CMS Expands Reimbursement for Remote Patient Monitoring

| Brittany McCullough
vital sign monitor on tablet PC

I recently attended an event focused on Medicare’s reimbursement of technology-driven health tools, namely remote patient monitoring (RPM), and it was quite insightful.

RPM is often lumped into the category of telehealth, but it is a distinct service. In general, telehealth is the practice of medicine via technology while RPM is a tool that can augment care. RPM refers to the use of digital technology to collect medical and health data from individuals and electronically transmit it in a secure fashion to health providers in a different location. It essentially monitors patients while they are away from their providers, thus allowing health professionals to incorporate more information into the patient’s care plan.

Given that RPM is not subject to the same number of onerous restrictions as telehealth, it has the potential to improve care management by allowing providers to better account for a patient’s overall health.

RPM allows providers access to more information about their patients, including activity level, diet, exercise, home environment and possible social determinants of health. Having all this data instead of merely relying on the self-reported information patients give can help providers develop an appropriate treatment plan and ultimately improve clinical outcomes and lower costs. This is particularly important for patients with chronic conditions or comorbidities that are at increased risk for a serious health issue. It’s also useful in the monitoring of substance use disorders to ensure patients are adhering to medication-assisted therapy protocols and haven’t relapsed. RPM also empowers patients to be more proactive and engaged in their care because their everyday decisions will be documented.
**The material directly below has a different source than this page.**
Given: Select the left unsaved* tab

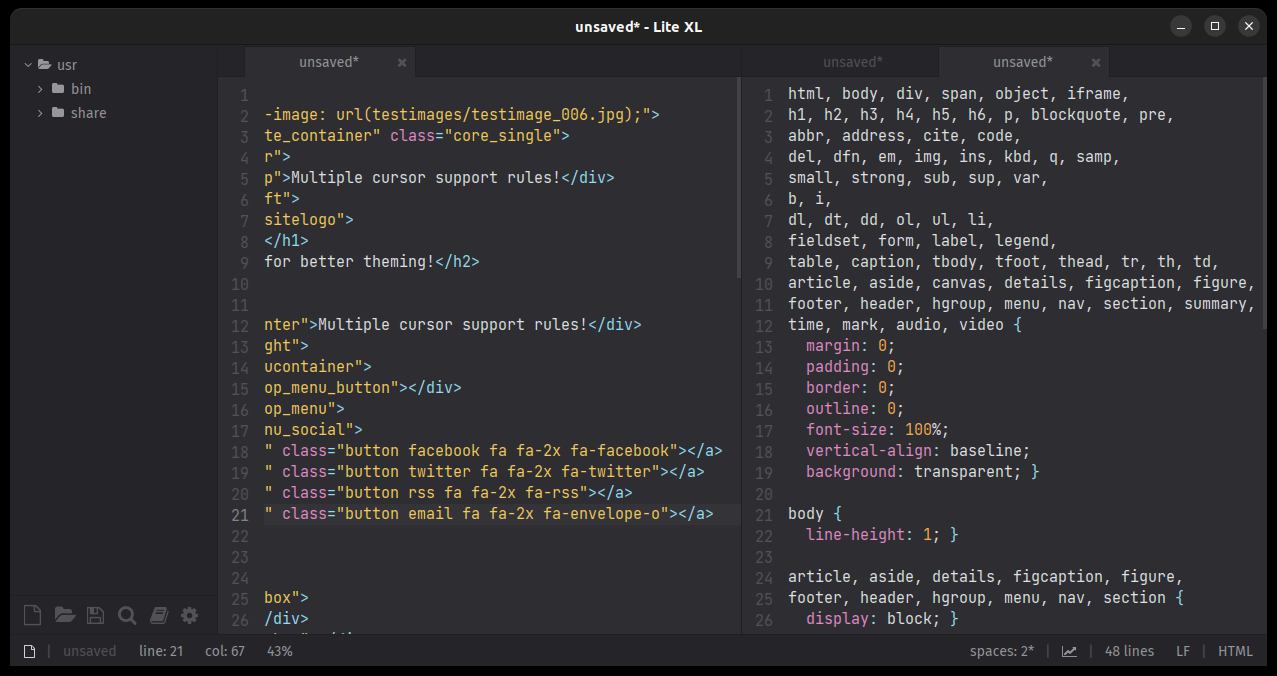Looking at the screenshot, I should pos(328,62).
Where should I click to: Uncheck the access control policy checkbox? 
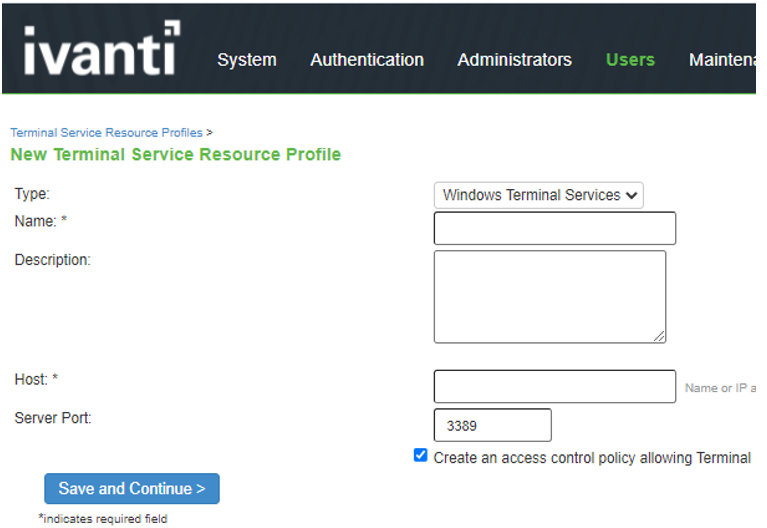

Reimbursement for RPM under CMS hasn’t been sufficient. As one might expect, CMS is wary to reimburse for the service due to lack of sufficient evidence, and providers haven’t launched many programs due to lack of reimbursement. There have also been concerns regarding the accuracy and the sheer volume of the data provided.

However, CMS has signaled that they will increase payment for RPM with recent changes to the CPT coding system. In January 2018, CMS unbundled CPT code 99091 which allows for separate payment for the collection and interpretation of data provided via RPM for a minimum of thirty minutes.

The CPT Editorial Panel also approved three new CPT codes for RPM: 990X0, 990X1 and 994X9. Of the three, 994X9 is the most promising because it would allow non-physicians to bill for RPM. If CMS signs off, these three new codes will be reimbursed starting in 2019.

I think CMS has suddenly gotten on board with reimbursing for RPM because many consider it to be a stepping stone to telehealth. Paying for RPM allows them to slowly enter the telehealth space to see if there is any true return on investment before completely committing themselves.

Given that Medicare reimbursement for RPM is expanding, the evidence-base for the value of RPM should also increase. Unbundling CPT code 99091 is an acknowledgement from CMS that RPM is beneficial even when not paired with live voice and video as part of telehealth. Allowing providers to bill for RPM will better align financial incentives with the growth in digital technology.

But there is still more room for improvement as commercial payors and Medicaid aren’t required to follow CPT coding rules. Once there is enough data to support the value of RPM, universal reimbursement for the service might be attainable. Although reimbursing for RPM alone isn’t enough to markedly move the needle for telehealth, CMS’s willingness to allow some flexibility should be applauded. Any signal from any payor, especially CMS, that they support the use of technology in healthcare is progress.

Brittany McCullough photo

Brittany McCullough, Health Policy Specialist.

Brittany McCullough, URAC's health policy specialist, focuses on tracking and analyzing legislation and regulations of importance to URAC stakeholders. She also helps manage URAC’s public policy external engagement. Most of her policy and research work has been related to the ACA, Medicaid managed care, Part D, telehealth and mental health parity. She holds a B.S. in Neuroscience and a Master of Health Administration.

Views, thoughts and opinions expressed in my articles belong solely to me, and not necessarily to my employer.